Goal of the exercise:
Render every nonblank line of the items below as a Markdown table with the columns Row and Line, numbering the rows in order. Leave the pictures out.

:: Data for processing

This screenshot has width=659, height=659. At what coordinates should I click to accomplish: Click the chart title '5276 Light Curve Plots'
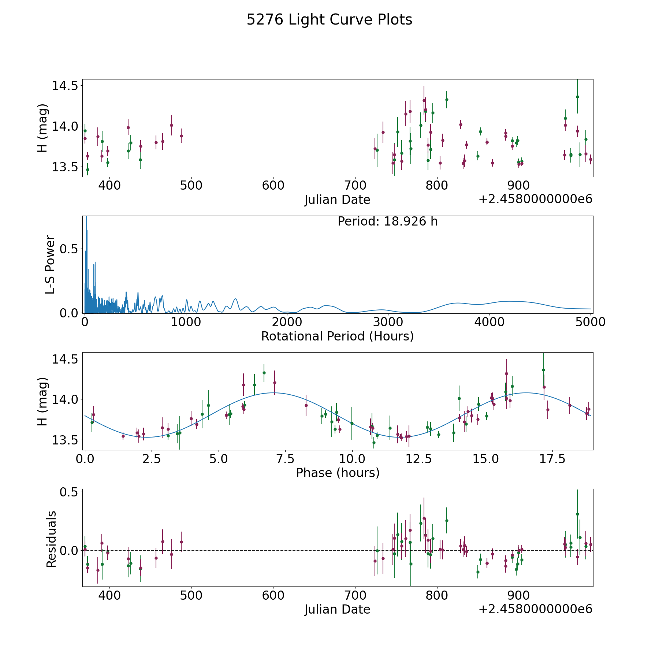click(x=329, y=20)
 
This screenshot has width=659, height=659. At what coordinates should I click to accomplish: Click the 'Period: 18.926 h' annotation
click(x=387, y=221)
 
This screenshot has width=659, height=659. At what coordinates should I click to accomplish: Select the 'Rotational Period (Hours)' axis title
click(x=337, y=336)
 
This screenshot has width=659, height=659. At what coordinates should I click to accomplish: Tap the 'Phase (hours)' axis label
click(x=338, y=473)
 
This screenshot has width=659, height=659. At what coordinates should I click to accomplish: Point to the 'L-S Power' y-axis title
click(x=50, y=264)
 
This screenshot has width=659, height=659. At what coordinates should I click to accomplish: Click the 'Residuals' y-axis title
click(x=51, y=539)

::::

Correct response:
| Row | Line |
|---|---|
| 1 | This screenshot has width=659, height=659. At what coordinates should I click to accomplish: Click the chart title '5276 Light Curve Plots' |
| 2 | click(x=329, y=20) |
| 3 | This screenshot has width=659, height=659. At what coordinates should I click to accomplish: Click the 'Period: 18.926 h' annotation |
| 4 | click(x=387, y=221) |
| 5 | This screenshot has width=659, height=659. At what coordinates should I click to accomplish: Select the 'Rotational Period (Hours)' axis title |
| 6 | click(x=337, y=336) |
| 7 | This screenshot has width=659, height=659. At what coordinates should I click to accomplish: Tap the 'Phase (hours)' axis label |
| 8 | click(x=338, y=473) |
| 9 | This screenshot has width=659, height=659. At what coordinates should I click to accomplish: Point to the 'L-S Power' y-axis title |
| 10 | click(x=50, y=264) |
| 11 | This screenshot has width=659, height=659. At what coordinates should I click to accomplish: Click the 'Residuals' y-axis title |
| 12 | click(x=51, y=539) |